Data under study:
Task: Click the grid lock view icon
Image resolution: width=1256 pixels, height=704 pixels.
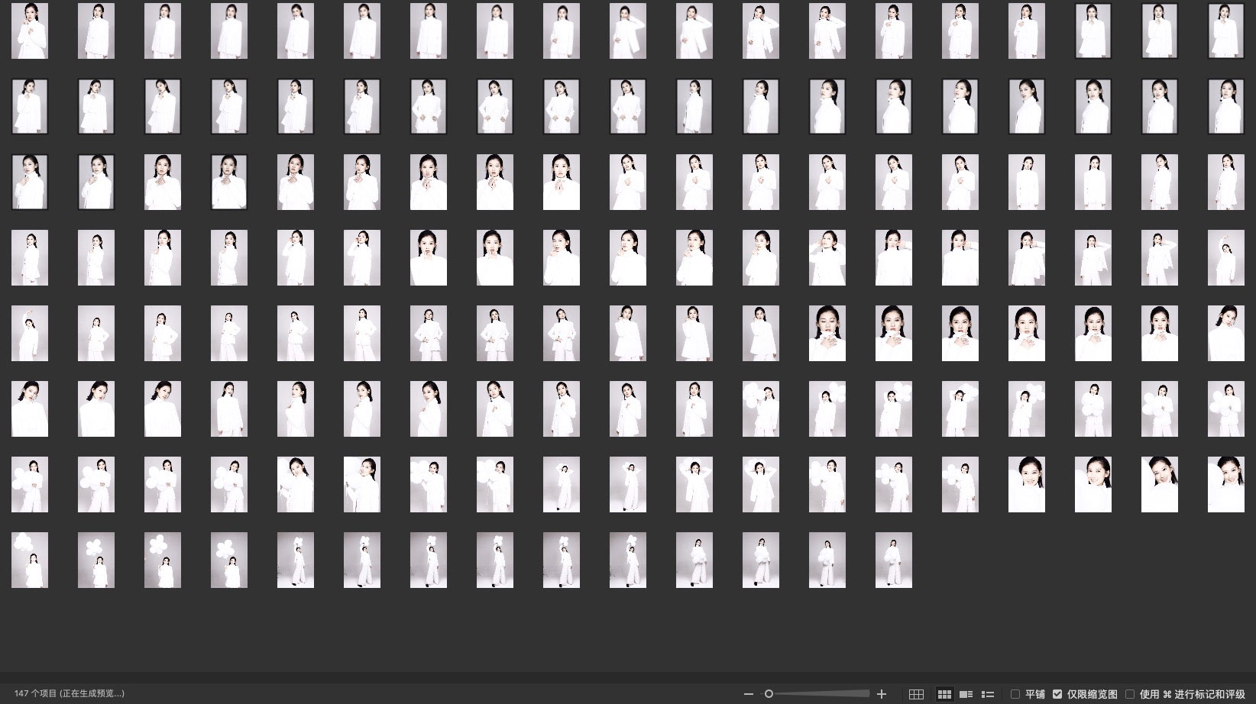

* * *

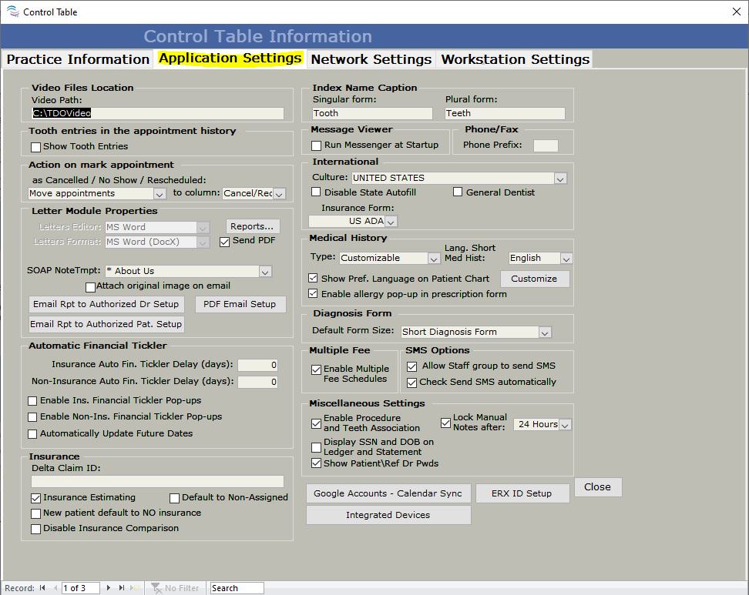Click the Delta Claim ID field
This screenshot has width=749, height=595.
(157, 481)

Work request:
Beginning at the line with "Task: Click the grid lock view icon" and stopping after the line with "Image resolution: width=1256", please write out every line of the data above exactly and nothing else.

Output for this exercise:
Task: Click the grid lock view icon
Image resolution: width=1256 pixels, height=704 pixels.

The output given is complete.